La maltazione ha un impatto significativo sulla qualità della birra, in quanto è un processo che determina molte delle caratteristiche fondamentali della bevanda, tra cui il sapore, l’aroma, il colore e la consistenza. Ecco come influisce su ciascuno di questi aspetti:

  1. Sapore e aroma: il malto è una delle principali fonti di zuccheri fermentabili nella birra, che i lieviti trasformano in alcol e CO2. Tuttavia, il malto non fornisce solo zuccheri, ma anche una serie di composti che influenzano il sapore. La tostatura dei cereali, durante la maltazione, dà origine a una vasta gamma di aromi, che vanno da note dolci e caramellate a sentori più tostati o addirittura affumicati, a seconda del grado di essiccazione. Birre come le stout o le porter, ad esempio, si caratterizzano per i sapori più intensi di caffè e cioccolato, grazie alla maltazione di orzo tostato.
  2. Colore: il processo di tostatura del malto gioca un ruolo determinante nel colore della birra. A seconda della temperatura e del tempo di essiccazione, i malti possono variare dal chiaro (come nelle lager o pilsner) al scuro (come nelle birre rosse, scure o nere). I malti più scuri sono utilizzati per conferire alla birra tonalità di ambra, rame o quasi nero, mentre malti più chiari sono tipici di birre come le bionde.
  3. Consistenza (Corpo): il malto influisce anche sul “corpo” della birra, che è una sensazione di pienezza o leggerezza al palato. Birre con un alto contenuto di malto (specialmente malto ad alta densità) tendono ad avere un corpo più pieno e una sensazione di maggiore rotondità, mentre birre con un contenuto inferiore di malto risultano più leggere e frizzanti.
  4. Fermentazione e Contenuto Alcolico: la qualità del malto, e quindi la quantità e la qualità degli zuccheri presenti, influisce sulla fermentabilità. Malti di qualità superiore tendono a produrre birre con una fermentazione più pulita e un alcol più bilanciato. In birre ad alta fermentazione, come le ale, la qualità del malto è essenziale per ottenere un equilibrio perfetto tra alcol e altri sapori.

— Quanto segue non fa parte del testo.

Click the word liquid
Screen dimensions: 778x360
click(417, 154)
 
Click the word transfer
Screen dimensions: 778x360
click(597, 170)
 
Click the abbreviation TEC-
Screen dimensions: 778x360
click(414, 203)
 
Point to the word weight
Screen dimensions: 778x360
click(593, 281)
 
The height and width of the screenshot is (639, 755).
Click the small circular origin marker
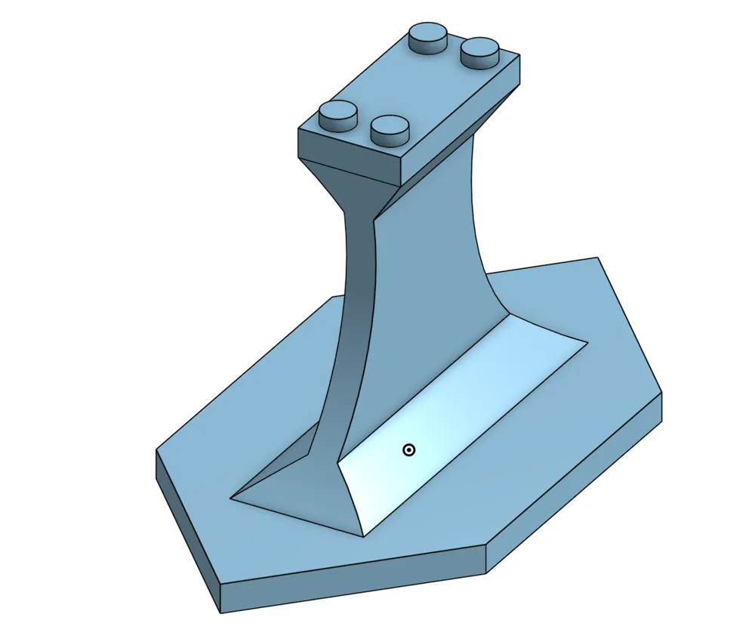click(x=408, y=450)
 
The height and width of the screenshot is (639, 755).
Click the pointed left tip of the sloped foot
click(x=233, y=497)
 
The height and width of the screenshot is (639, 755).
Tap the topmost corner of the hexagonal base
click(x=599, y=258)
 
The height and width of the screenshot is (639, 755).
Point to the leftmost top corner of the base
click(x=156, y=451)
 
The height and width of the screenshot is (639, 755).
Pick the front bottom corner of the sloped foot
click(x=363, y=536)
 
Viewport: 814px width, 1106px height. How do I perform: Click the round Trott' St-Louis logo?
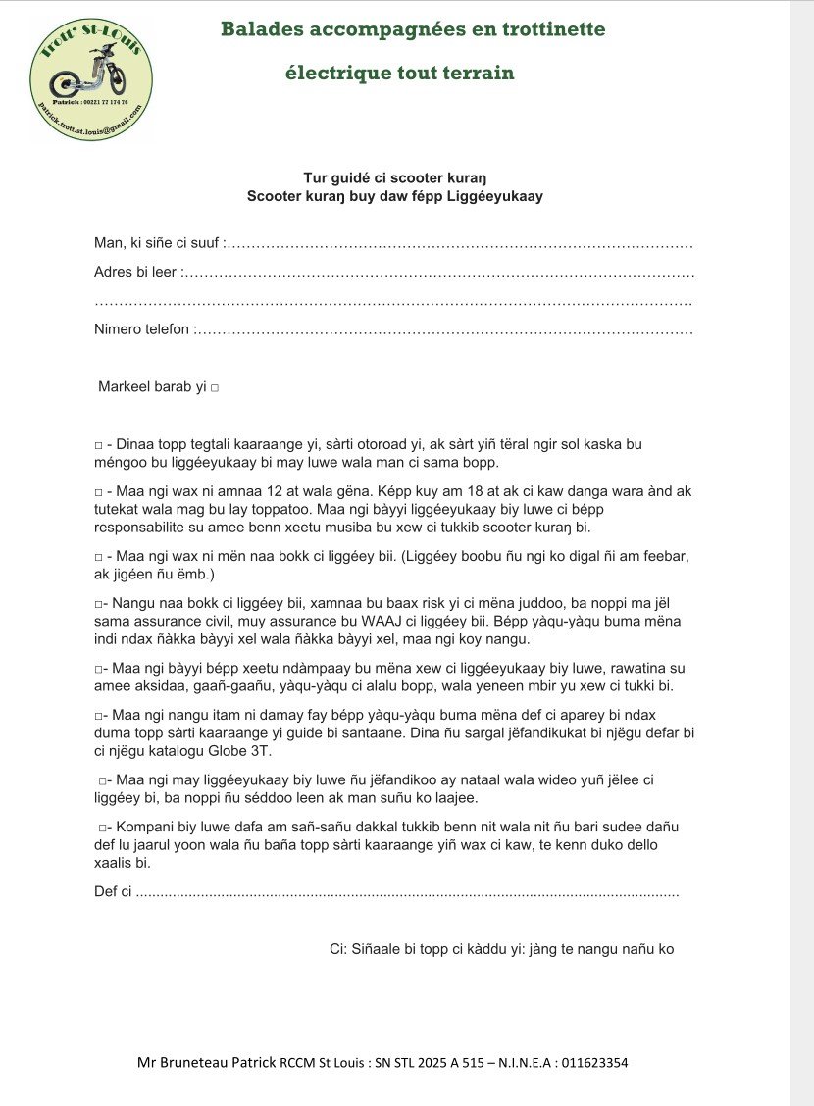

  5. Effetto sui Sottoprodotti: durante la maltazione, si sviluppano anche alcune proteine e composti che, in quantità controllata, possono contribuire a una birra più limpida e stabile. Tuttavia, se il malto non viene trattato correttamente, potrebbero svilupparsi sapori indesiderati, come note troppo ambrate o legnose, che potrebbero compromettere la qualità complessiva della birra.

La qualità del malto è determinante per la qualità finale della birra, e per i birrai artigianali, è fondamentale scegliere il tipo di malto che si adatta meglio al tipo di birra che vogliono produrre.